報告書では「このままでは50年には新興国との競争に敗れ、少子高齢化も止まらず『坂を転げ落ちる』」と警告しており、有識者も「転職や再チャレンジを支援できる仕組みがきちんと整備されること」や「定年後の所得保障や社員の再教育支援制度の整備」が必要と述べていた。当時に何かしらの手を打てていればよかったのだが、当時の労働界からは「40歳定年制は企業による安易なリストラを招く」と警戒され、事務局を務めた内閣府も「将来ビジョンとして各府省が適宜参考にするなどして活用してほしい」という姿勢で、結果的に何ら有効な具体策は実現しなかった。つまり、若年定年制にまつわる議論はこの10年間で全く進歩していないのだ。
「定年制」だけの議論は周回遅れ
この議論は、一つの会社が何歳に定年を設定するかという個別の問題ではない。国として経済をいかに発展させ、雇用をどのように守っていくか、そして仮に45歳で定年退職した場合、人並み以上の意欲や能力を持ち合わせない人でも、新たな職に就いて生計を営める仕組みをいかに用意するか、といった国家戦略レベルの話なのである。

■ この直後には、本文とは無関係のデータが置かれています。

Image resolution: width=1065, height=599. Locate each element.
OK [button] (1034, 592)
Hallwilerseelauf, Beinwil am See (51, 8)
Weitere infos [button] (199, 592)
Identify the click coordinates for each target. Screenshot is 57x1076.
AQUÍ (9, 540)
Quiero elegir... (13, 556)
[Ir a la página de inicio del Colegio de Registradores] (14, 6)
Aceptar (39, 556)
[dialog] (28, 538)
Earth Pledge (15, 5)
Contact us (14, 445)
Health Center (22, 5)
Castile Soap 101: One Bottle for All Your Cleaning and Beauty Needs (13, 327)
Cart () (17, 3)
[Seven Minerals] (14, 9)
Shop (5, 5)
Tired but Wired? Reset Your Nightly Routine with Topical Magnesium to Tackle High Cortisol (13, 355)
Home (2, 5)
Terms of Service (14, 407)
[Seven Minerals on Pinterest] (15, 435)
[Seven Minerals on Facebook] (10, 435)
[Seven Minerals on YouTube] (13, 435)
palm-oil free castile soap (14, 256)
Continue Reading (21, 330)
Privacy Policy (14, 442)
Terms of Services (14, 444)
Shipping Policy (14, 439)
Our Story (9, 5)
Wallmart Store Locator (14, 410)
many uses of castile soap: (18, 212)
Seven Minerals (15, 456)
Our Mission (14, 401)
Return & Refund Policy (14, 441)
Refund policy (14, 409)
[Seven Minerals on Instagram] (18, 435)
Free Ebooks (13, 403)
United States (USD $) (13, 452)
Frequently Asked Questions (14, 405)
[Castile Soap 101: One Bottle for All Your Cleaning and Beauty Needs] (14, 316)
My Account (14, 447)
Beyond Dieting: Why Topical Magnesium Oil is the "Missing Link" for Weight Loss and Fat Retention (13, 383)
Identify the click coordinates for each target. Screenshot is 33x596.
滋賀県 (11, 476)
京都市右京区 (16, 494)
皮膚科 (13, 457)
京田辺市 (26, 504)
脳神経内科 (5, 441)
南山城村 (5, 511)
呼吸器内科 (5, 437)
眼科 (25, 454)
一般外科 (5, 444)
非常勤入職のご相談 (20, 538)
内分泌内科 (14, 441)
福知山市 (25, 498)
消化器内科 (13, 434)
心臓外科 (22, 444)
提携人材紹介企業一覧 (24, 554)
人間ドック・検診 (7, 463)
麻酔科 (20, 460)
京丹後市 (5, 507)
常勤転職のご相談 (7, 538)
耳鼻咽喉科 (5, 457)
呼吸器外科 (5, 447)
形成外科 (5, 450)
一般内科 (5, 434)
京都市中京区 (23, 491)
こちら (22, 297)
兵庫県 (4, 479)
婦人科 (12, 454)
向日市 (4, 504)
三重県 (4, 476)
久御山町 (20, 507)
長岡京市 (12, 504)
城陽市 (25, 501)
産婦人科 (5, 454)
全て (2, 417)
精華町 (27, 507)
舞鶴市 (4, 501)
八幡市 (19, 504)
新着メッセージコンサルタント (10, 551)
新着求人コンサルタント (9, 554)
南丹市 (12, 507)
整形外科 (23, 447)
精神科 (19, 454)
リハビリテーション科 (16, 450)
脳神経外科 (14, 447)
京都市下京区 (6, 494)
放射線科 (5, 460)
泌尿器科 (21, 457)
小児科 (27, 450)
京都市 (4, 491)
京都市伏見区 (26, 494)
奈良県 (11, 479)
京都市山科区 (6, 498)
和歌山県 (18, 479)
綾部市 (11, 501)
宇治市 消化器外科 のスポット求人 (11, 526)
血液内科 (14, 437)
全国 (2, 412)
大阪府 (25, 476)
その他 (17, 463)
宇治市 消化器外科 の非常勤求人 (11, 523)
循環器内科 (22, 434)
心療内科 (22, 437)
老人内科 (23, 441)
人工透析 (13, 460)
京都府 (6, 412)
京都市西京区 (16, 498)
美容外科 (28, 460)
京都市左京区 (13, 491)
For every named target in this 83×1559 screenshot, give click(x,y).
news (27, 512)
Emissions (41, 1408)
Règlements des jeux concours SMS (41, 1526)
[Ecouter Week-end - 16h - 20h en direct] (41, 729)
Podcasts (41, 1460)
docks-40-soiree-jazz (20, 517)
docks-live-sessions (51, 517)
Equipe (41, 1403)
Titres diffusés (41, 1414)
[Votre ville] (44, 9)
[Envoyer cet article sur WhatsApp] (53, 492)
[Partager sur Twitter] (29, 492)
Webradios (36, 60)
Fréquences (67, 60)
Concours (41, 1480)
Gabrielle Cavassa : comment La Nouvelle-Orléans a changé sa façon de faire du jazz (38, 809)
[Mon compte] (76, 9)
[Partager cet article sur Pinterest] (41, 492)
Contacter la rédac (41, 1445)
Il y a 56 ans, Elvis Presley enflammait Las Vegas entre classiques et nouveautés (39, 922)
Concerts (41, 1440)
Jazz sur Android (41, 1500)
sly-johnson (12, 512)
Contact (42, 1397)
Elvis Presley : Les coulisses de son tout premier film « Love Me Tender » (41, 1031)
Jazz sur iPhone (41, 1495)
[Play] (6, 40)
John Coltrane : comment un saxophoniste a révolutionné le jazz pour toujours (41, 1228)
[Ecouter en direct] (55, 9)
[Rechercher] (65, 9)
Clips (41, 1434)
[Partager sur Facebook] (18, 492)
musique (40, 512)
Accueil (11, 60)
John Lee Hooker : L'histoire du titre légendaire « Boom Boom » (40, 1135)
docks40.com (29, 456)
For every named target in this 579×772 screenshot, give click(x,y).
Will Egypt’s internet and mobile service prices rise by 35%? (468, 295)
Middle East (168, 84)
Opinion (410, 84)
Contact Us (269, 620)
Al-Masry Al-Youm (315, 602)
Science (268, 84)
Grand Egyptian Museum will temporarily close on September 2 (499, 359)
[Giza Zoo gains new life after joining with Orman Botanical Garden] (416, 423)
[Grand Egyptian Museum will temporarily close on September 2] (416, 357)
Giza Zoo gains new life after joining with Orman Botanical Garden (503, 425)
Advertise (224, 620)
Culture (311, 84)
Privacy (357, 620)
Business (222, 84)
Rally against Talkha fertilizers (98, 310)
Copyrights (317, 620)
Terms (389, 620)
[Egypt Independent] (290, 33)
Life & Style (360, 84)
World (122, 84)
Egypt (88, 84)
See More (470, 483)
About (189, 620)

そもそも定年制という仕組みは明治時代に始まり、もともとは労働者が早く辞めないようにするための引き留め目的のものであったが、平均寿命が伸びていき、年功序列に伴って高齢労働者の報酬が増えていくと、一定年齢で一斉に労働者を辞めさせる性格のものへと趣旨が変化していった。公的年金制度も時を経て支給年齢が55歳、60歳と上がっていき、26年には65歳となるが、低成長が30年以上継続している中で、年金支給の時点まで企業が賃金カーブを持続することは不可能だ。結果的に、60歳の定年後は再雇用で、賃金を半分以下に落とすということにならざるを得ない。